* _Task objective_: Give back every record exactly as it reads.

[Opening Material supplied section]

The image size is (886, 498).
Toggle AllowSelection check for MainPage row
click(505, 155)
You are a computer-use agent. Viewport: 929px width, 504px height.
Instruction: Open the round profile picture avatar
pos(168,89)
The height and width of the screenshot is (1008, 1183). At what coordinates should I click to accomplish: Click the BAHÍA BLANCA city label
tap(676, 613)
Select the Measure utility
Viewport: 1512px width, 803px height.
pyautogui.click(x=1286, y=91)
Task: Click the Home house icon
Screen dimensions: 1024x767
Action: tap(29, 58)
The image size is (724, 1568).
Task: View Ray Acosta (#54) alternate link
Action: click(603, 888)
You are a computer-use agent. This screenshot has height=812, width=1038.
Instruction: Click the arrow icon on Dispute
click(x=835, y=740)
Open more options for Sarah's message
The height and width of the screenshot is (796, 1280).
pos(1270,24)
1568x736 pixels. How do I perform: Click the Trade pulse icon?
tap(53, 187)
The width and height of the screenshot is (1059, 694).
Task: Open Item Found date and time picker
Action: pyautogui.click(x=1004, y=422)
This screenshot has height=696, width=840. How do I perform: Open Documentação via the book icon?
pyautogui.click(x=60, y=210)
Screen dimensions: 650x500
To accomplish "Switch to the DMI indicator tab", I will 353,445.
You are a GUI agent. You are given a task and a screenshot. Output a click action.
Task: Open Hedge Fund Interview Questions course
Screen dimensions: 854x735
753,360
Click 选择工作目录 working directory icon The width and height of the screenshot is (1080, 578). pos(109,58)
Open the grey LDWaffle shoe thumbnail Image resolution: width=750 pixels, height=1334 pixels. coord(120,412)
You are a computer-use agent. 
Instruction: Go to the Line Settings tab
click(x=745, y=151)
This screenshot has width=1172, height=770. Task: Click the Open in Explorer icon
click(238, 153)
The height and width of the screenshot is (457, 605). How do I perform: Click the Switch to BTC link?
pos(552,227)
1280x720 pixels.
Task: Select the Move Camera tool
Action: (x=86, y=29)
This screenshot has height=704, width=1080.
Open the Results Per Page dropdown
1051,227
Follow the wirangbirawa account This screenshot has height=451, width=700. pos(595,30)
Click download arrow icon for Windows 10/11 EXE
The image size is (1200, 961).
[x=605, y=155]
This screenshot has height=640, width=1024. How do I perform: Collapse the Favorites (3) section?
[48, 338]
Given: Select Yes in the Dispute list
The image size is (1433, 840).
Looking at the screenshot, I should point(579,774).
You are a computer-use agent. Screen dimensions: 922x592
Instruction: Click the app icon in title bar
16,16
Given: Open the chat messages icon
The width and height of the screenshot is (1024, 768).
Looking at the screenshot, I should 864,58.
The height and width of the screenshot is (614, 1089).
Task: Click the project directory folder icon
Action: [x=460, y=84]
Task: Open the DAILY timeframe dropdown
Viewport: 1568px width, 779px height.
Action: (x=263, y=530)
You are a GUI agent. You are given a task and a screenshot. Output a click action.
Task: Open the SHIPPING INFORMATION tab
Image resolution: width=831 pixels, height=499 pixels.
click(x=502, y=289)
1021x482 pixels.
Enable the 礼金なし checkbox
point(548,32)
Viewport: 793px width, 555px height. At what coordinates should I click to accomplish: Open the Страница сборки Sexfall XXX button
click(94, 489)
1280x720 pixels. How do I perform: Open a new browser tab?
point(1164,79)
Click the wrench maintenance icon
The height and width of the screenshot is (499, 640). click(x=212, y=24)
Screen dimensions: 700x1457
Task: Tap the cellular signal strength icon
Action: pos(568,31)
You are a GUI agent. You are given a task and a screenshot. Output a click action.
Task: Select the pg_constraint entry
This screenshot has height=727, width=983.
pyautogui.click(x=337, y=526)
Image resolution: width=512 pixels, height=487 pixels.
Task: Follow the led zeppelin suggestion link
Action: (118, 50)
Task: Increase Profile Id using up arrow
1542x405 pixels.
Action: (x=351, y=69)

[Closing Material supplied section]

* _Task response_:
The image size is (886, 498).
Toggle AllowSelection check for MainPage row
click(505, 155)
You are a computer-use agent. Viewport: 929px width, 504px height.
Instruction: Open the round profile picture avatar
pos(168,89)
The height and width of the screenshot is (1008, 1183). At what coordinates should I click to accomplish: Click the BAHÍA BLANCA city label
tap(676, 613)
Select the Measure utility
Viewport: 1512px width, 803px height.
pyautogui.click(x=1286, y=91)
Task: Click the Home house icon
Screen dimensions: 1024x767
Action: tap(29, 58)
The image size is (724, 1568).
Task: View Ray Acosta (#54) alternate link
Action: click(603, 888)
You are a computer-use agent. This screenshot has height=812, width=1038.
Instruction: Click the arrow icon on Dispute
click(x=835, y=740)
Open more options for Sarah's message
The height and width of the screenshot is (796, 1280).
pos(1270,24)
1568x736 pixels. How do I perform: Click the Trade pulse icon?
tap(53, 187)
The width and height of the screenshot is (1059, 694).
Task: Open Item Found date and time picker
Action: pyautogui.click(x=1004, y=422)
This screenshot has height=696, width=840. How do I perform: Open Documentação via the book icon?
pyautogui.click(x=60, y=210)
Screen dimensions: 650x500
To accomplish "Switch to the DMI indicator tab", I will 353,445.
You are a GUI agent. You are given a task and a screenshot. Output a click action.
Task: Open Hedge Fund Interview Questions course
Screen dimensions: 854x735
753,360
Click 选择工作目录 working directory icon The width and height of the screenshot is (1080, 578). pos(109,58)
Open the grey LDWaffle shoe thumbnail Image resolution: width=750 pixels, height=1334 pixels. coord(120,412)
You are a computer-use agent. 
Instruction: Go to the Line Settings tab
click(x=745, y=151)
This screenshot has width=1172, height=770. Task: Click the Open in Explorer icon
click(238, 153)
The height and width of the screenshot is (457, 605). How do I perform: Click the Switch to BTC link?
pos(552,227)
1280x720 pixels.
Task: Select the Move Camera tool
Action: (x=86, y=29)
This screenshot has height=704, width=1080.
Open the Results Per Page dropdown
1051,227
Follow the wirangbirawa account This screenshot has height=451, width=700. pos(595,30)
Click download arrow icon for Windows 10/11 EXE
The image size is (1200, 961).
[x=605, y=155]
This screenshot has height=640, width=1024. How do I perform: Collapse the Favorites (3) section?
[48, 338]
Given: Select Yes in the Dispute list
The image size is (1433, 840).
Looking at the screenshot, I should point(579,774).
You are a computer-use agent. Screen dimensions: 922x592
Instruction: Click the app icon in title bar
16,16
Given: Open the chat messages icon
The width and height of the screenshot is (1024, 768).
Looking at the screenshot, I should 864,58.
The height and width of the screenshot is (614, 1089).
Task: Click the project directory folder icon
Action: [x=460, y=84]
Task: Open the DAILY timeframe dropdown
Viewport: 1568px width, 779px height.
Action: (x=263, y=530)
You are a GUI agent. You are given a task and a screenshot. Output a click action.
Task: Open the SHIPPING INFORMATION tab
Image resolution: width=831 pixels, height=499 pixels.
click(x=502, y=289)
1021x482 pixels.
Enable the 礼金なし checkbox
point(548,32)
Viewport: 793px width, 555px height. At what coordinates should I click to accomplish: Open the Страница сборки Sexfall XXX button
click(94, 489)
1280x720 pixels. How do I perform: Open a new browser tab?
point(1164,79)
Click the wrench maintenance icon
The height and width of the screenshot is (499, 640). click(x=212, y=24)
Screen dimensions: 700x1457
Task: Tap the cellular signal strength icon
Action: pos(568,31)
You are a GUI agent. You are given a task and a screenshot. Output a click action.
Task: Select the pg_constraint entry
This screenshot has height=727, width=983.
pyautogui.click(x=337, y=526)
Image resolution: width=512 pixels, height=487 pixels.
Task: Follow the led zeppelin suggestion link
Action: (118, 50)
Task: Increase Profile Id using up arrow
1542x405 pixels.
Action: (x=351, y=69)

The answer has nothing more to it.